*Aufgabe 1:*
Schreib die Einträge vom ersten bis einschließlich der Zeile mit „tap(664, 238)“ wortgetreu ab.

*Textauszug:*
+++

Die schlimmste Strafe? Unsichtbarkeit. Kein Retweet, kein Like, keine Erwähnung in den progressiven Medien. Du fällst aus dem Algorithmus der moralischen Relevanz und verschwindest im digitalen Nichts, von dem sich niemand, der die woke Doktrin verinnerlicht hat, je erholen könnte.

Am besten ist, wenn du alles bist

Du hast es satt, immer nur ein einzelnes „Ich“ zu sein? Willkommen im Olymp der Wokeness: der Intersektionalität! Das ist der wahre Heilige Gral des 21. Jahrhunderts, denn die simple Formel lautet: Je mehr du bist, desto besser bist du. Jede zusätzliche Identität ist ein moralischer Joker, den du bei Bedarf ausspielen kannst. Schwarze, feministische, nicht-binäre, genderfluide, neurodiverse Körper sind die ultimativen Sieger im Wettlauf um moralische Unantastbarkeit.

+++

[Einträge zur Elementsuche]

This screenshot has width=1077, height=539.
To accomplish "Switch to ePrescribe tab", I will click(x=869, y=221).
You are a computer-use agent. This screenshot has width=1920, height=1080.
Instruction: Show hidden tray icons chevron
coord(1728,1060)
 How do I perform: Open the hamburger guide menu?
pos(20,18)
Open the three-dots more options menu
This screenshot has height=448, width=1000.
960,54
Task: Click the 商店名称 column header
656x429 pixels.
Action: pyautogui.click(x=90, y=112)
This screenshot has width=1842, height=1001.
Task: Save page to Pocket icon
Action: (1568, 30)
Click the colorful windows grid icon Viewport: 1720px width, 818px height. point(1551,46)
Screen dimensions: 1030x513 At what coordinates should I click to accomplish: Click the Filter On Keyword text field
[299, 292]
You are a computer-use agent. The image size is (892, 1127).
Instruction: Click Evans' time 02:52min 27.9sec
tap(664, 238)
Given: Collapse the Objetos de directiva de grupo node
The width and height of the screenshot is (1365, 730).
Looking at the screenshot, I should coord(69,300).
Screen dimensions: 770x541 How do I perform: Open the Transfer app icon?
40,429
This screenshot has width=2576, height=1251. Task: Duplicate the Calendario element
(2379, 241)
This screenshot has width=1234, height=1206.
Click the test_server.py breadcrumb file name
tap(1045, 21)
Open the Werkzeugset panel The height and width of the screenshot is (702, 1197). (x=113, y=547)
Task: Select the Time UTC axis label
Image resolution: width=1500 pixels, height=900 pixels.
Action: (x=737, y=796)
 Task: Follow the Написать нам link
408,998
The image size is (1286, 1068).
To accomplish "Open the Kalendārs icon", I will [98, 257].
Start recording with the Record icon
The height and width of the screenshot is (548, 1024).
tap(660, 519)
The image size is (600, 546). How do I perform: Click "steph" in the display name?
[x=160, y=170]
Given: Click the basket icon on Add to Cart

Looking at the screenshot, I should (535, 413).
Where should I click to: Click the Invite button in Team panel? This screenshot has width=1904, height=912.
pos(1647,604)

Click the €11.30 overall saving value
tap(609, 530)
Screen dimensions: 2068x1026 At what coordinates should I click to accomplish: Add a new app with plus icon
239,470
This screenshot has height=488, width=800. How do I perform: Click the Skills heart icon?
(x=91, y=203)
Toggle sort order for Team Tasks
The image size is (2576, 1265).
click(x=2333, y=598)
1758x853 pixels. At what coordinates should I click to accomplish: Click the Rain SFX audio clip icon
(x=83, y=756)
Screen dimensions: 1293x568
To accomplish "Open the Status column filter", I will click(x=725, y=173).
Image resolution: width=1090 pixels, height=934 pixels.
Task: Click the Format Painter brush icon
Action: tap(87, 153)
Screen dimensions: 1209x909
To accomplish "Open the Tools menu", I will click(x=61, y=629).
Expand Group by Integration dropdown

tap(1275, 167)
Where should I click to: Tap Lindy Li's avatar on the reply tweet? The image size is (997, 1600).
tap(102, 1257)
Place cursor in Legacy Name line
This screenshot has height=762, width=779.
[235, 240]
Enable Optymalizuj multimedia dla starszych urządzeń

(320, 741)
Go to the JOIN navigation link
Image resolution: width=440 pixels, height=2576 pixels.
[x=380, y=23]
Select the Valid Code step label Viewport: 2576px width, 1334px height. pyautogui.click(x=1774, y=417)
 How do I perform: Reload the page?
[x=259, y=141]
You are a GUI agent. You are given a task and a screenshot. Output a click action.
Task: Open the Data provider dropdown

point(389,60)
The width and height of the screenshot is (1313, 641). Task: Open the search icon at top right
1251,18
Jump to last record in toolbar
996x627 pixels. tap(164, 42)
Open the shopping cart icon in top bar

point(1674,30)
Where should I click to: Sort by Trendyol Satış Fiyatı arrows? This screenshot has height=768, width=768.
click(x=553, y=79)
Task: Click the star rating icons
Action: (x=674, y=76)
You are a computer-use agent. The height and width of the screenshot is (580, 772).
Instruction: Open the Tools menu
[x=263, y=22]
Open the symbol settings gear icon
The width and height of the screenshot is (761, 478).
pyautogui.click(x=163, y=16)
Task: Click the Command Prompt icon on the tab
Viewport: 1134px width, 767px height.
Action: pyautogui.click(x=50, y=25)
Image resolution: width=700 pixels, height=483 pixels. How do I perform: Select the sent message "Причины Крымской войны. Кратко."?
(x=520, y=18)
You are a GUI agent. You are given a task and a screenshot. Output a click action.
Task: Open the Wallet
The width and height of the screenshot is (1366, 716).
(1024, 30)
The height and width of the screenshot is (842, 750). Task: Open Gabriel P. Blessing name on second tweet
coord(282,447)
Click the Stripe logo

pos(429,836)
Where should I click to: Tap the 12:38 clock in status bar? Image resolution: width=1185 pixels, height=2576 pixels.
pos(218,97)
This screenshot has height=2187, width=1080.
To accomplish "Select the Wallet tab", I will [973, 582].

+++

*Aufgabe 2:*
Welche einfache Formel nennt der Textauszug für die Intersektionalität?

*Ergebnis 1:*
This screenshot has width=1077, height=539.
To accomplish "Switch to ePrescribe tab", I will click(x=869, y=221).
You are a computer-use agent. This screenshot has width=1920, height=1080.
Instruction: Show hidden tray icons chevron
coord(1728,1060)
 How do I perform: Open the hamburger guide menu?
pos(20,18)
Open the three-dots more options menu
This screenshot has height=448, width=1000.
960,54
Task: Click the 商店名称 column header
656x429 pixels.
Action: pyautogui.click(x=90, y=112)
This screenshot has width=1842, height=1001.
Task: Save page to Pocket icon
Action: (1568, 30)
Click the colorful windows grid icon Viewport: 1720px width, 818px height. point(1551,46)
Screen dimensions: 1030x513 At what coordinates should I click to accomplish: Click the Filter On Keyword text field
[299, 292]
You are a computer-use agent. The image size is (892, 1127).
Instruction: Click Evans' time 02:52min 27.9sec
tap(664, 238)

*Ergebnis 2:*
Je mehr du bist, desto besser bist du.